REPUBLIKA.CO.ID, JAKARTA -- Mahkamah Konstitusi (MK) menyatakan kejernihan berpikir para hakim konstitusi dalam menguji peraturan perundang-undangan tidak akan berkurang dengan adanya peristiwa apapun, termasuk yang menyangkut dengan MK itu sendiri. MK juga memastikan tidak pernah menyatakan dukungan terhadap pembentukan suatu undang-undang (UU).
"Insya Allah, MK tidak akan terkurangi kejernihan berpikirnya dengan peristiwa apapun, apalagi menyangkut kebenaran dan keadilan berdasarkan UUD," ujar Kepala Bagian Hubungan Masyarakat dan Kerja Sama Dalam Negeri MK, Fajar Laksono, kepada Republika, Kamis (8/10).
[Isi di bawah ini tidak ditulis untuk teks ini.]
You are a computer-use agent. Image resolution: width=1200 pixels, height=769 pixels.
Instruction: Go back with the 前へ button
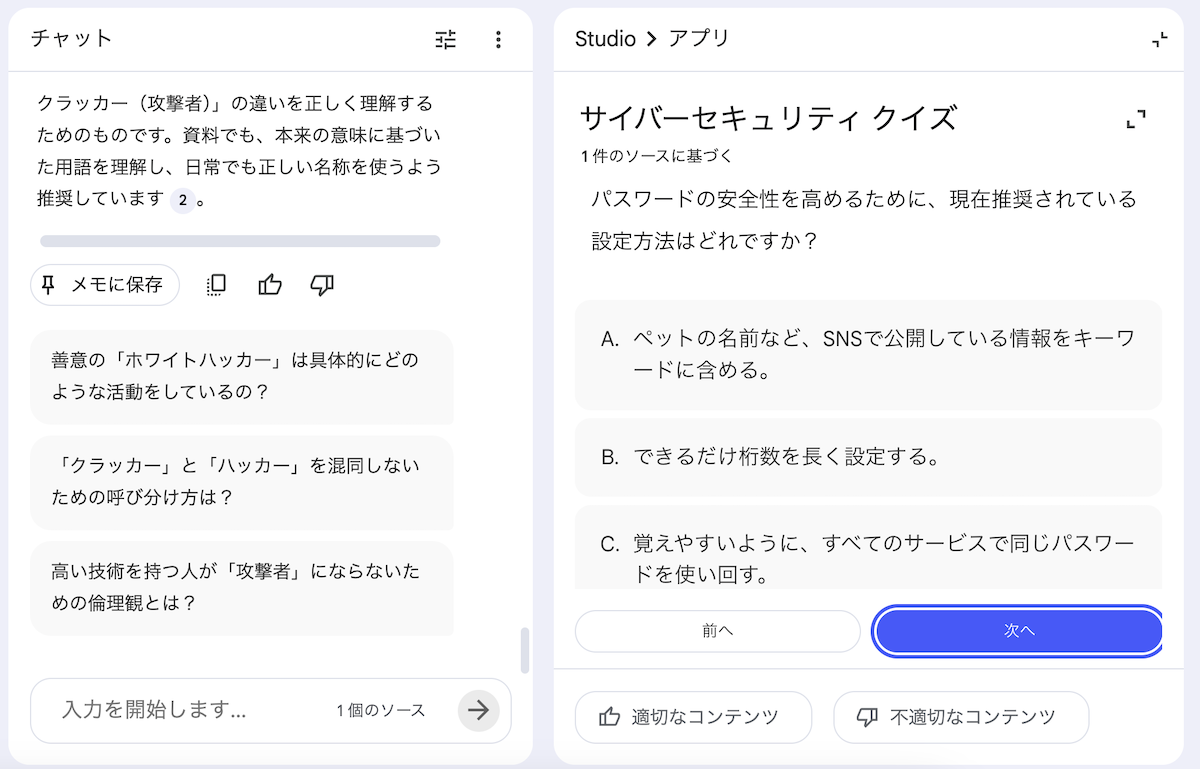pos(717,631)
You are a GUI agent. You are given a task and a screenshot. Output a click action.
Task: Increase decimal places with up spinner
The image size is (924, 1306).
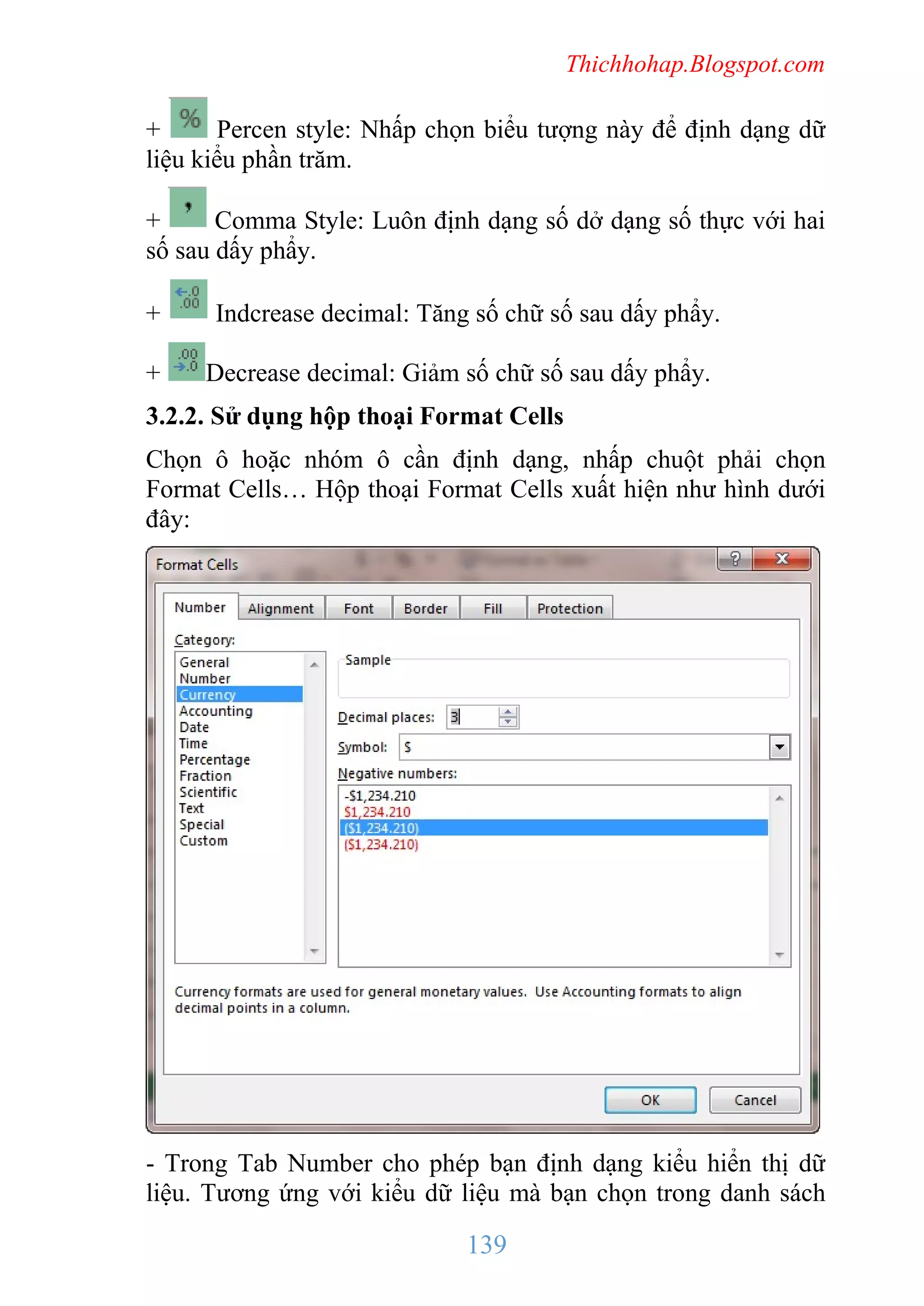[508, 711]
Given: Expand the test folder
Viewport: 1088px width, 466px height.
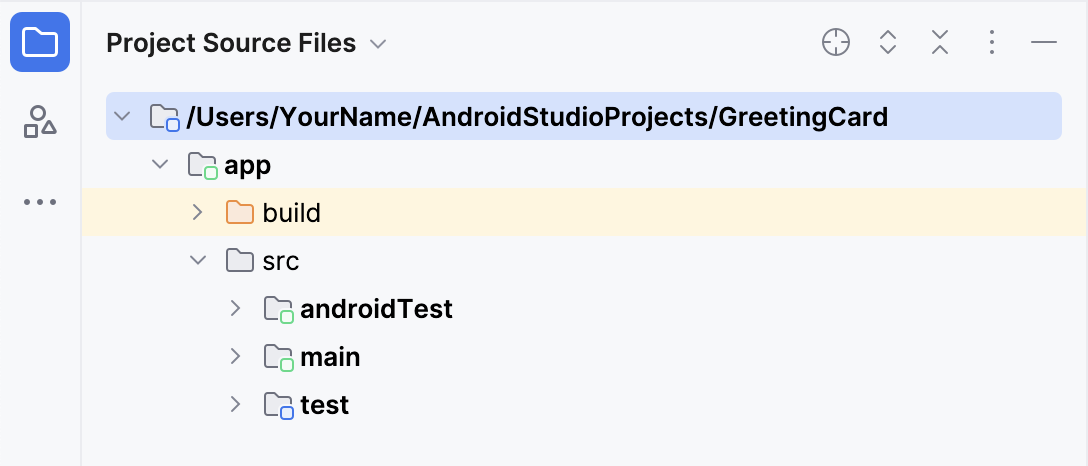Looking at the screenshot, I should (235, 405).
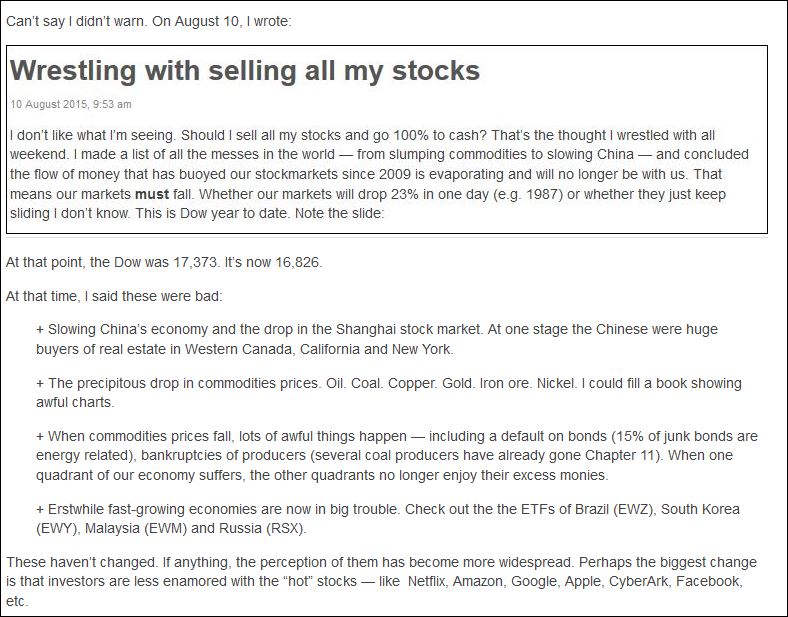Click the word 'Netflix' in the last paragraph
Viewport: 788px width, 617px height.
(426, 581)
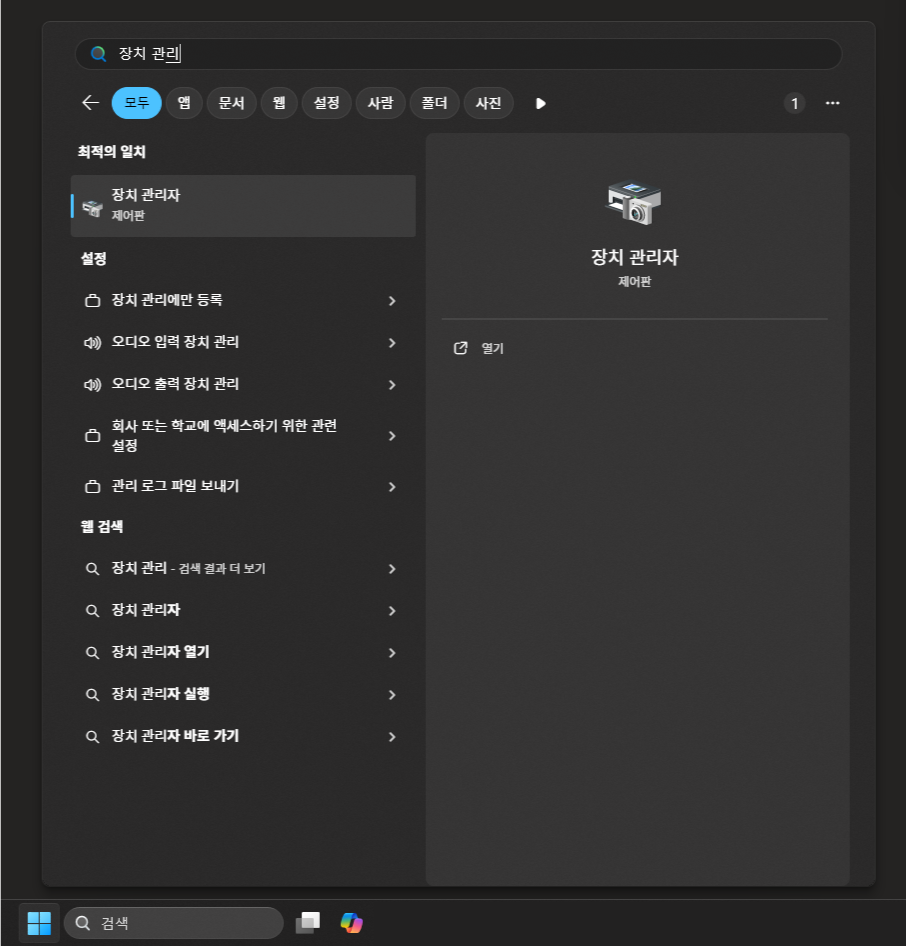Screen dimensions: 906x946
Task: Select the 설정 filter tab
Action: [x=326, y=103]
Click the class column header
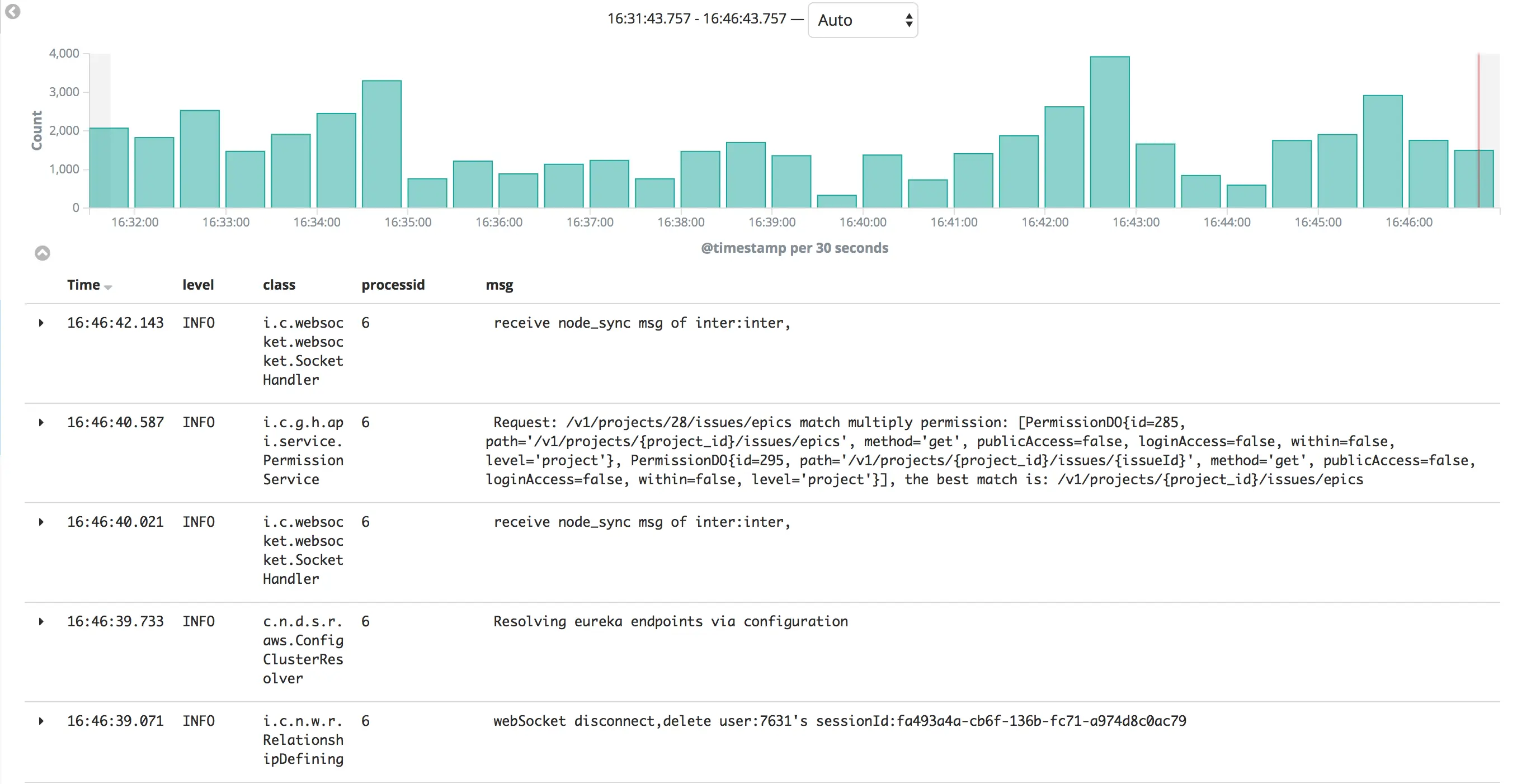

Jawaban tersebut keluar saat ditanya perihal kenetralan para hakim MK terkait Undang-Undang (UU) MK yang baru direvisi secara cepat belum lama ini. Revisi UU MK memunculkan kekhawatiran publik atas kelanjutan uji materi UU Cipta Kerja (Ciptaker) yang rencananya akan diajukan sejumlah pihak.
Belum lagi, pada Januari lalu Presiden Joko Widodo pada kegiatan "Penyampaian Laporan Tahunan MK Tahun 2019" di Gedung MK, Jakarta Pusat, meminta dukungan semua pihak atas keberlangsungan UU Omnibus Law tersebut. Pada kegiatan itu hadir Ketua MK Anwar Usman, Wakil Ketua MK Aswanto, para hakim MK, dan sejumlah pihak lain dari DPR.
Fajar mengatakan, sebagai pernyataan politik hal itu memang tidak bisa dihindarkan. Tapi, dia menuturkan, semua pihak tahu MK tidak terlibat dalam dukung-mendukung suatu UU atas nama kewenangan yang MK miliki. Dia sendiri pun yakin MK tak pernah menyatakan soal dukung-mendukung suatu UU.
"Sebagai pernyataan politik ya itu tak bisa dihindarkan. Tapi, semua tahulah, MK tak terlibat dalam dukung mendukung suatu UU atas nama kewenangan yang dimiliki. Dan, saya meyakini, MK tak pernah menyampaikan pendapat atau pernyataan soal dukung mendukung UU," terang dia.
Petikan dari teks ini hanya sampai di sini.